Not all schemas are created equal
You carry hundreds of schemas — mental models of how the world works, why people behave the way they do, what causes what, what to expect next. L-0321 introduced the idea that you can build schemas about your schemas. L-0322 asked you to observe how you create them. This lesson asks the harder question: how do you know whether a schema is any good?
Because most of your schemas were never evaluated. They were absorbed from parents, inherited from corporate culture, inferred from a handful of experiences, or borrowed from a persuasive book. They feel true — that is, they feel familiar — and familiarity masquerades as validity. You have never subjected most of your operating models to any systematic quality check. You wouldn't run production software that had never been tested. You are running your decisions on untested schemas every day.

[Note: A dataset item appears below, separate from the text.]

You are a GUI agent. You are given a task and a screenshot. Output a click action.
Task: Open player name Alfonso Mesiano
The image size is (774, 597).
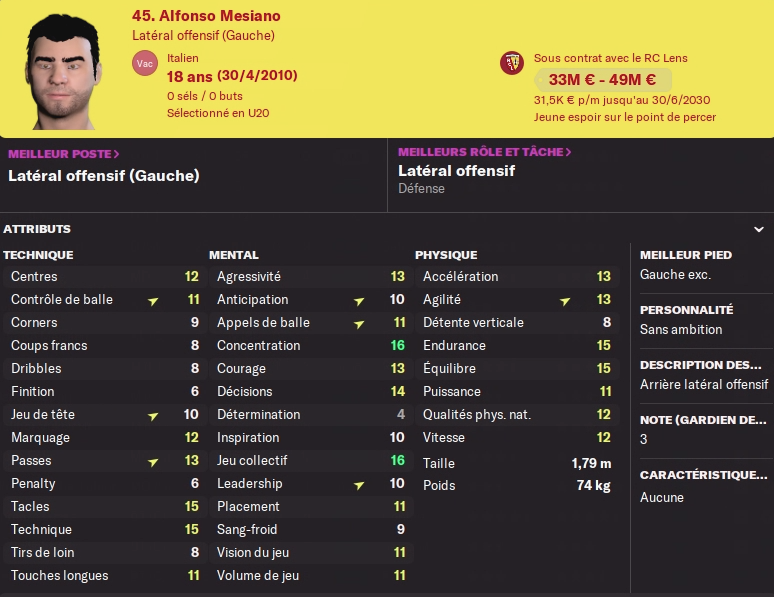[206, 16]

The good news: the question of what makes a model good has been rigorously studied across philosophy of science, software engineering, machine learning, and pragmatist epistemology. These fields converge on a surprisingly consistent set of criteria. Once you know them, you can evaluate any schema you hold — and stop treating gut-feeling plausibility as a substitute for quality.
The six criteria
Thomas Kuhn, in his 1977 essay "Objectivity, Value Judgment, and Theory Choice," identified five values that scientists use when choosing between competing theories: accuracy, consistency, scope, simplicity, and fruitfulness. These were not arbitrary preferences. Kuhn argued they are "necessarily permanent, for abandoning them would be abandoning science." They represent the minimum conditions a model must meet to be considered genuinely explanatory rather than merely narrative.
I adapt Kuhn's five into six criteria for evaluating personal schemas, adding one that Karl Popper would insist on and that Kuhn implicitly assumed: falsifiability. Here is each criterion, what it means for your thinking, and how to test for it.
1. Accuracy
A schema is accurate when its predictions match observed reality. This is the most basic requirement — the schema says X will happen, and X does happen. Kuhn defined accuracy as "consequences deducible from theory should be demonstrated in agreement with the results of existing experiments and observations."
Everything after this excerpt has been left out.